From the line that contains "Task: Click odpowiedz under robmar's post" down to the final line of the listing below, set down every line exactly, both ends included, and drop the pictures.

[Start of section]

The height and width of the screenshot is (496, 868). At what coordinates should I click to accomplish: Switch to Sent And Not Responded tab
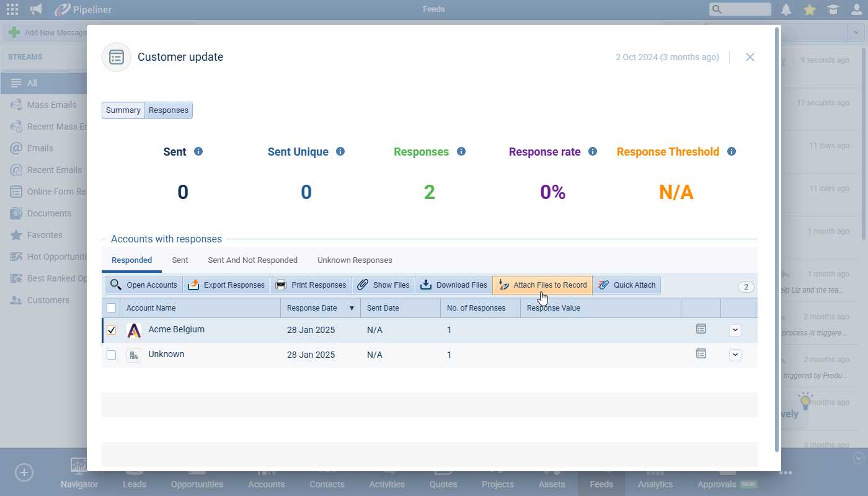click(252, 260)
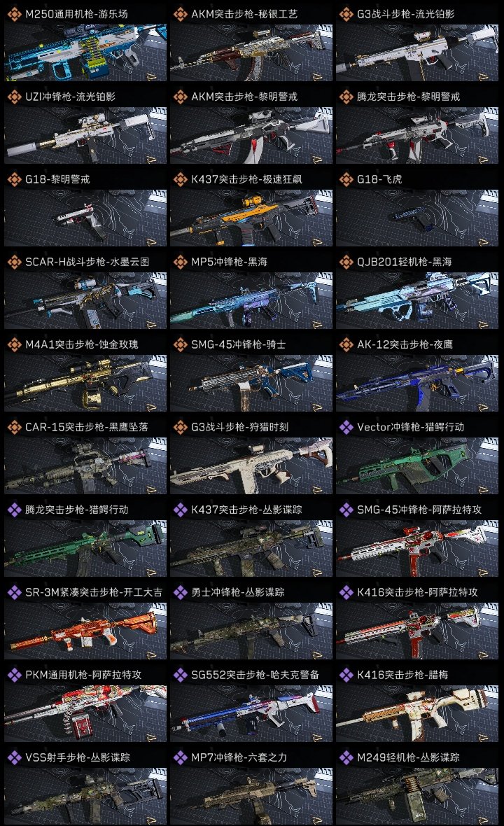Click the orange rarity icon beside M250通用机枪-游乐场
504x826 pixels.
pyautogui.click(x=14, y=14)
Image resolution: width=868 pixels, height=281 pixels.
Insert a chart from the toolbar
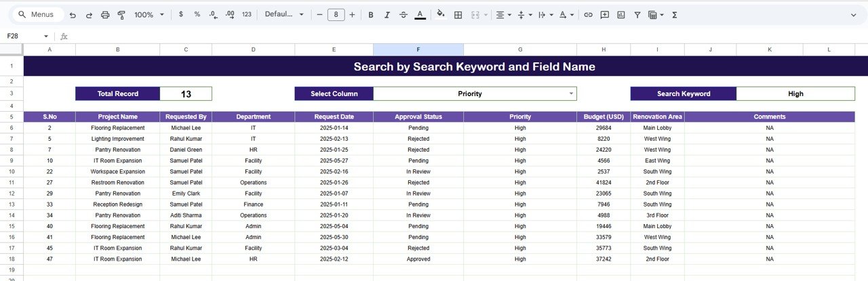pos(620,14)
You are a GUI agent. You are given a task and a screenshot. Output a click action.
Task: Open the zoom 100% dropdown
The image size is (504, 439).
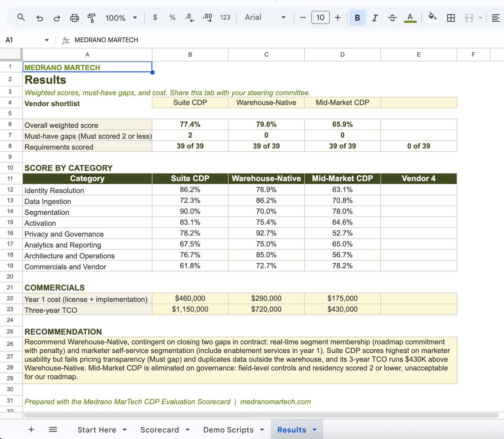[x=121, y=17]
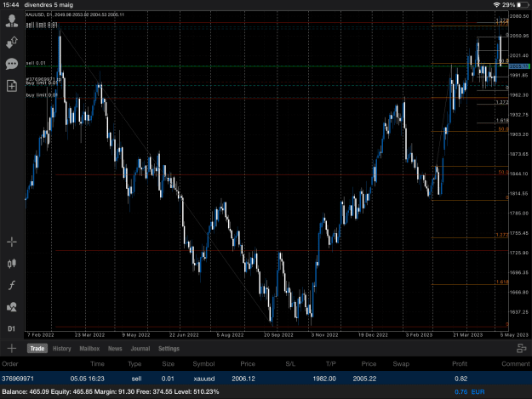Open the drawing objects shapes icon

click(12, 307)
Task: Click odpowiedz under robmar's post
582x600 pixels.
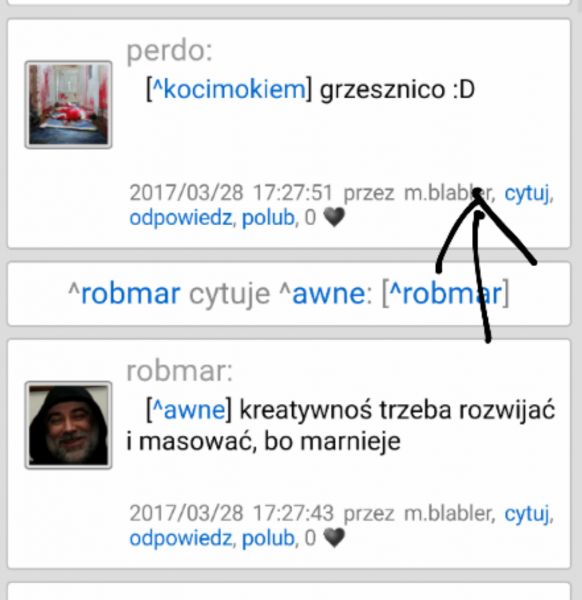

[End of section]

### Response to the exercise
Task: Click odpowiedz under robmar's post
582x600 pixels.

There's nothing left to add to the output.